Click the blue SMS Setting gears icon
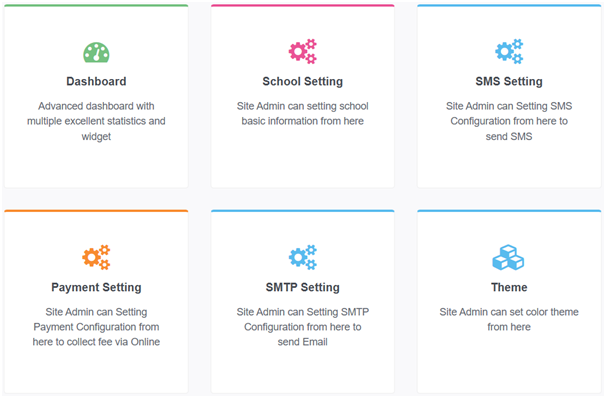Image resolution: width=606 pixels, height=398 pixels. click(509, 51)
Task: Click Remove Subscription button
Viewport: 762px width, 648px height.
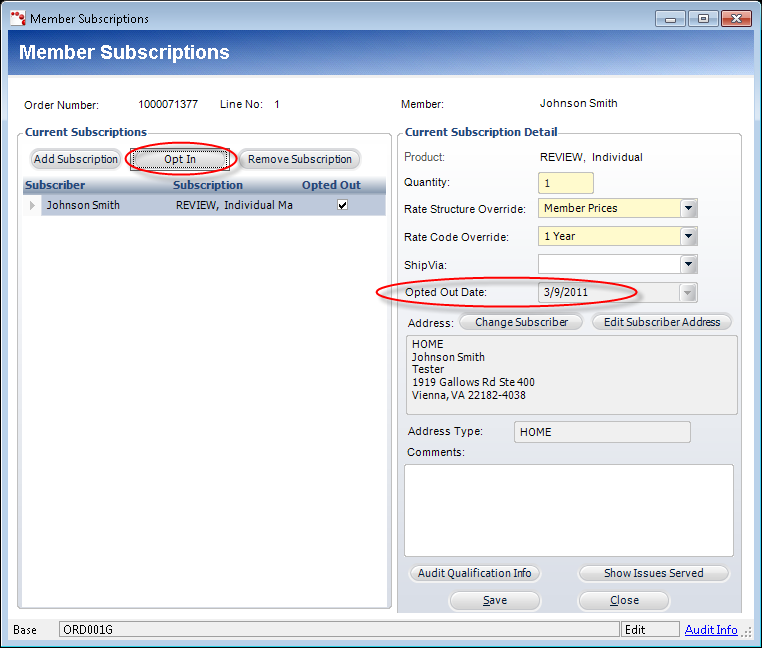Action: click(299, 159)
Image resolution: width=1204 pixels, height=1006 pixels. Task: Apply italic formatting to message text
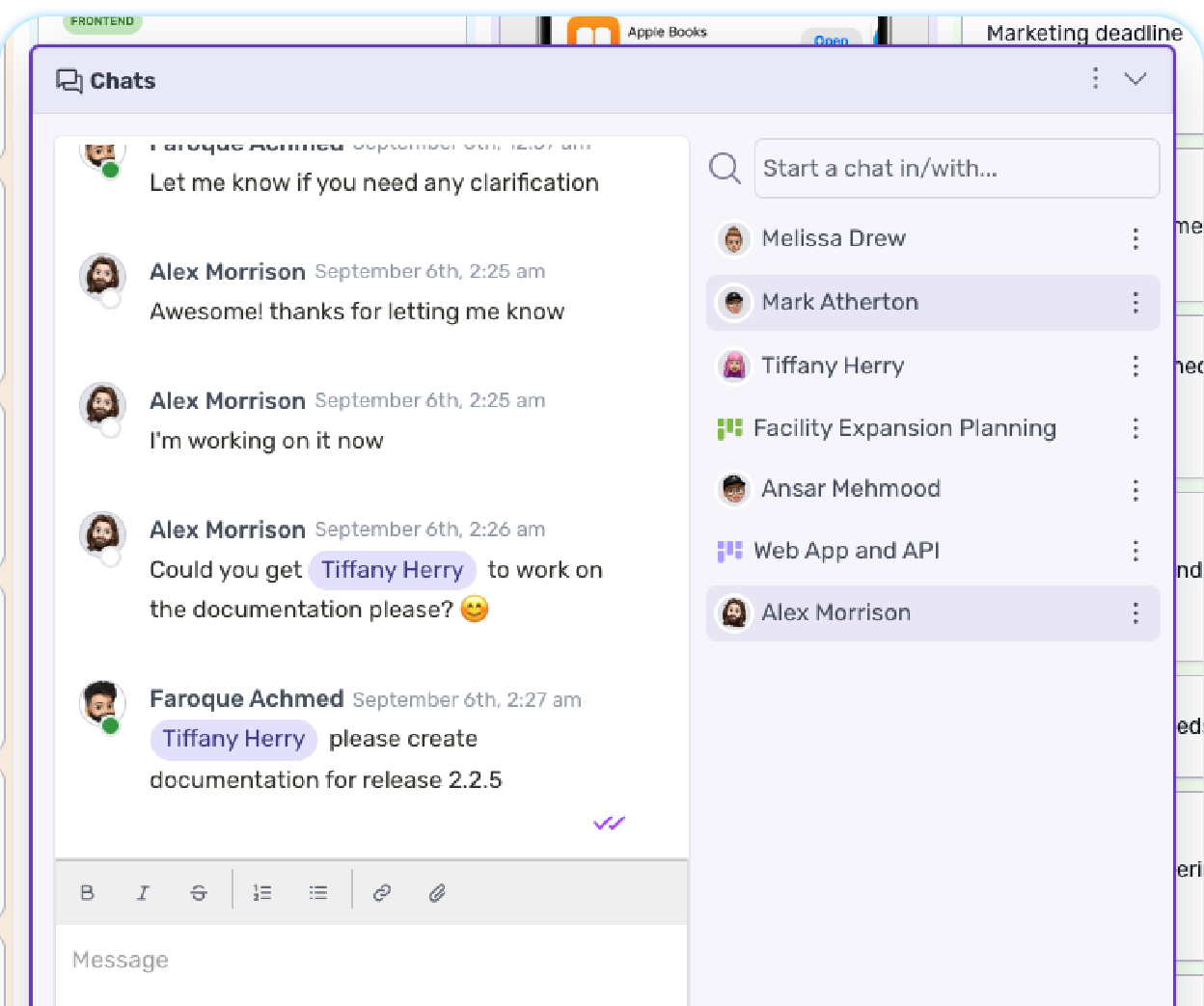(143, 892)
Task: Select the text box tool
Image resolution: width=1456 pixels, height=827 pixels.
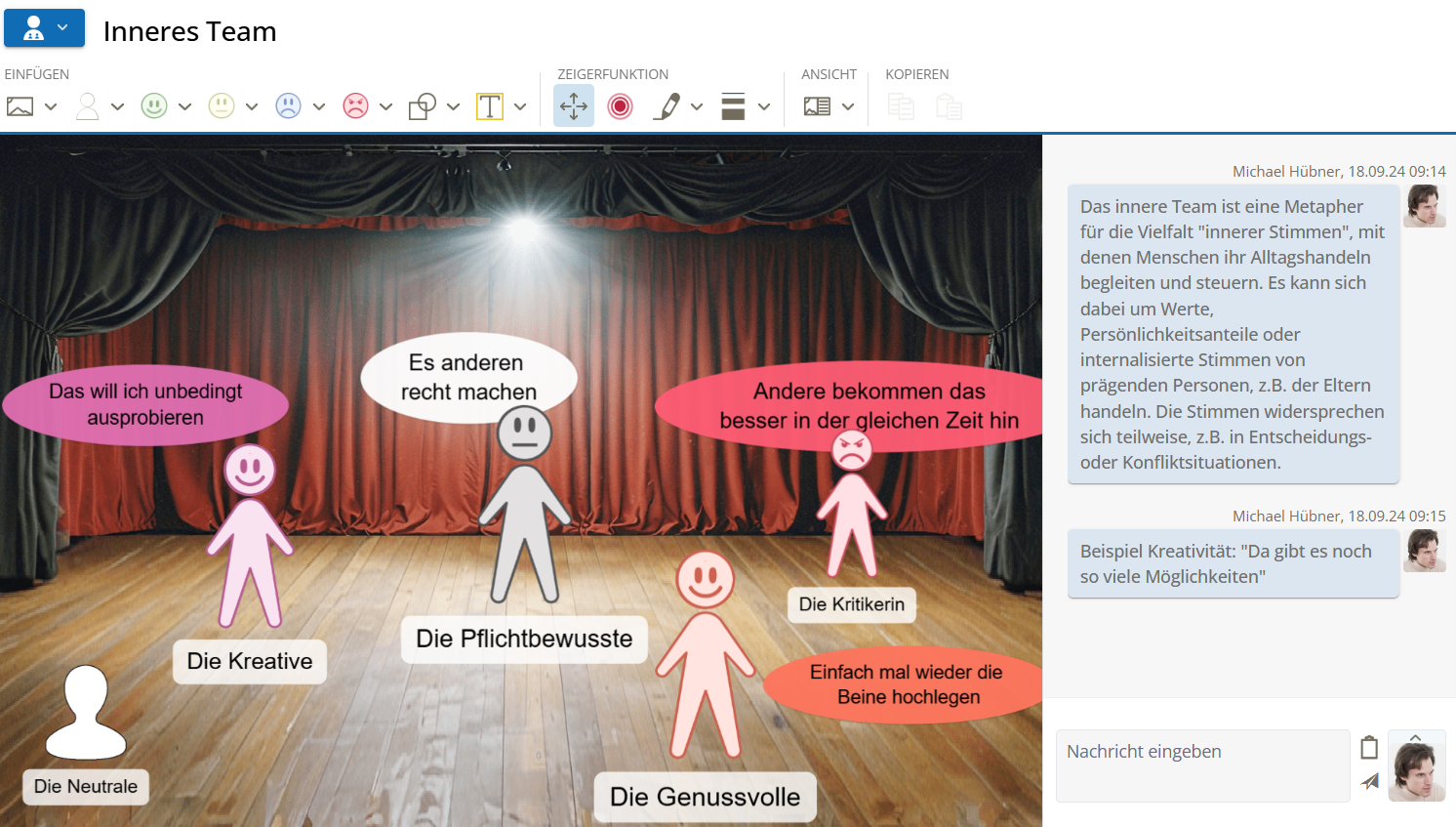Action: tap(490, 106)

+---+

# REQUIRED WORK
Copy the lines from the one containing "Image resolution: width=1204" through the end of the records, substituting "bold" for "italic" and keeping everything else unchanged. Leave the pictures out.

# RESULT
Image resolution: width=1204 pixels, height=1006 pixels. Task: Apply bold formatting to message text
(143, 892)
Task: Select the text box tool
Image resolution: width=1456 pixels, height=827 pixels.
Action: tap(490, 106)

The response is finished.